This is a disaster waiting to happen.

dr. josh rosenberg

Yes and no, though.

sheri fink

And the nurses were doing the same thing with IVs, with the tubing that the medicine flows through. So they had pulled the IV pumps out of the room so that they can not have to go in and out and use up the personal protective equipment.

dr. josh rosenberg

It’s great. And yeah, I mean, you can trip over it.

sheri fink

You all have to be very careful.

dr. josh rosenberg

You just have to be careful.

sheri fink

Yeah.

dr. josh rosenberg

Right. It’s making the best of what you can do.

sheri fink

Yeah.

dr. josh rosenberg

OK, guys, can we start with number two? I appreciate everybody being here and everybody’s support massively.

sheri fink

So now, Dr. Rosenberg is taking over for the doctors who were working the night before, and he’s beginning to make his rounds.

dr. josh rosenberg

Let’s start with number two, and then just go around the unit please. All right, so lucky number two.

sheri fink

So nearly all the patients in the I.C.U. are on ventilators.

dr. josh rosenberg

So do we have any history of smoking, shisha use, anything like that?

sheri fink

Some have asthma. Some have diabetes.

dr. josh rosenberg

All right. What did he do for a living? Occupational exposure?

sheri fink

But a lot of these patients don’t have any underlying conditions at all.

dr. josh rosenberg

I’ll just write — because I mean, listen, on some of these you have a real reason why.
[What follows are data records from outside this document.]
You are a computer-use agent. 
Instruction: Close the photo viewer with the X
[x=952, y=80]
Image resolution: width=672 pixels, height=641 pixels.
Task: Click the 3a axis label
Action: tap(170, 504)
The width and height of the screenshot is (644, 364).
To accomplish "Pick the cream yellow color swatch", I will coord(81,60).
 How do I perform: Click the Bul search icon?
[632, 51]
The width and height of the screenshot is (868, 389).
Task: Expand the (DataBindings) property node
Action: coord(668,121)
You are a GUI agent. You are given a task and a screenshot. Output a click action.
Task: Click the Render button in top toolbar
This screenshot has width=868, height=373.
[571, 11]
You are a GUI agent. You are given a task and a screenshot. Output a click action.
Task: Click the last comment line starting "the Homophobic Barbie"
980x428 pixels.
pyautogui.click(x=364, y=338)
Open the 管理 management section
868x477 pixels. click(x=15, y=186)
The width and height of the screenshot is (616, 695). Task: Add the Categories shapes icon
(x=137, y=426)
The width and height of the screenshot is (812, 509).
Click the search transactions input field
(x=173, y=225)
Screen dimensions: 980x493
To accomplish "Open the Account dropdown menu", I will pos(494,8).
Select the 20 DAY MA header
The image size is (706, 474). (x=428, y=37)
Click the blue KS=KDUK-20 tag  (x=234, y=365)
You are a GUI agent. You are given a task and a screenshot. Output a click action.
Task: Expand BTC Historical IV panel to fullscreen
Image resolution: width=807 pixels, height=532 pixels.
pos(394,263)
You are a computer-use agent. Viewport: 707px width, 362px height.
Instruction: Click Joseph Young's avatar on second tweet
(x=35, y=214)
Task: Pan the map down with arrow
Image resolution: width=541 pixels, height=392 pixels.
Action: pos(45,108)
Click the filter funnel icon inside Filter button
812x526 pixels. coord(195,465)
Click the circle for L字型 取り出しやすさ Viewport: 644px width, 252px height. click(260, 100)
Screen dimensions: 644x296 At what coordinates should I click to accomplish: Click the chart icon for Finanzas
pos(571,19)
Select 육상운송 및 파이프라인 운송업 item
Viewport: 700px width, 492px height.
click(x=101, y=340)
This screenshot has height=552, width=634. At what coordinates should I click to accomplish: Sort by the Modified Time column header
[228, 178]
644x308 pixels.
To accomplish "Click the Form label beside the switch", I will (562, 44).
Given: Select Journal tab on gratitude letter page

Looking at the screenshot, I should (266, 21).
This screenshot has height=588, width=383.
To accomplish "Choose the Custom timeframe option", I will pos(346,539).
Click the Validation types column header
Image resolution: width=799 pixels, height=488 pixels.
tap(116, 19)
You know, they may have bad lungs, and that makes it worse. Sometimes it’s just the disease, but if there’s something we can do to —

sheri fink

So Josh and the other doctors are kind of confounded by some of the patients. They don’t understand why, if they don’t have a lot of underlying health issues, why their lungs look so bad.

dr. josh rosenberg

Crap. Reported any asthma?

sheri fink

And they also just don’t have that much to offer.

dr. josh rosenberg

OK. So what are we going to do with him?

doctor

Right now, we are — well, at this point, I’m not too sure what we can do with him. We have — we tried to [VOICE FADES].

dr. josh rosenberg

So what is he on drug-wise?

sheri fink

So, I mean, for most patients, they’re trying this thing called the Covid cocktail, which is that hydroxychloroquine and azithromycin. That’s that combination the President talks about a lot.

dr. josh rosenberg

I don’t think it’s doing much.

sheri fink

But there’s really very little evidence, and Dr. Rosenberg in particular is very unsure that those drugs really help.

dr. josh rosenberg

We’ll see about remdesivir, and we’ll see if we get some Covid results and see what we can do.

sheri fink

So they start talking about other possibilities. There’s this experimental drug called remdesivir that you have to apply to the manufacturer for each patient, and they have to meet certain criteria. You have to have a test result. They can’t have certain complications.

dr. josh rosenberg

How do you guys feel about Kaletra or our other PIs?

doctor

They don’t work at all.

sheri fink

There’s another drug called Kaletra that doctors think might have some effect.

dr. josh rosenberg

The data’s very — I mean, I think the data is very weak all over the place. That’s the basic problem. So I always look at it as, where are you starting these drugs? It’s near the end of a sporting event. You’re down by a lot, and I don’t care you throw out there, right? Even freaking Jordan couldn’t recover that basketball game outside of Space Jam when you’re down by 100 points and starting the fourth quarter.

doctor

That’s why I don’t think we should be giving it to patients who are already near the end.

sheri fink

So they kind of toss this around.

dr. josh rosenberg

Yeah. And so we don’t know. I mean, that’s the point. We really just don’t know our data, but like, so looking at this — yeah. So we’ll figure out. We’ll see if we get the remdesivir, which I doubt we’ll be able to. We’ll try to get a positive test result. Next. Let’s move on along.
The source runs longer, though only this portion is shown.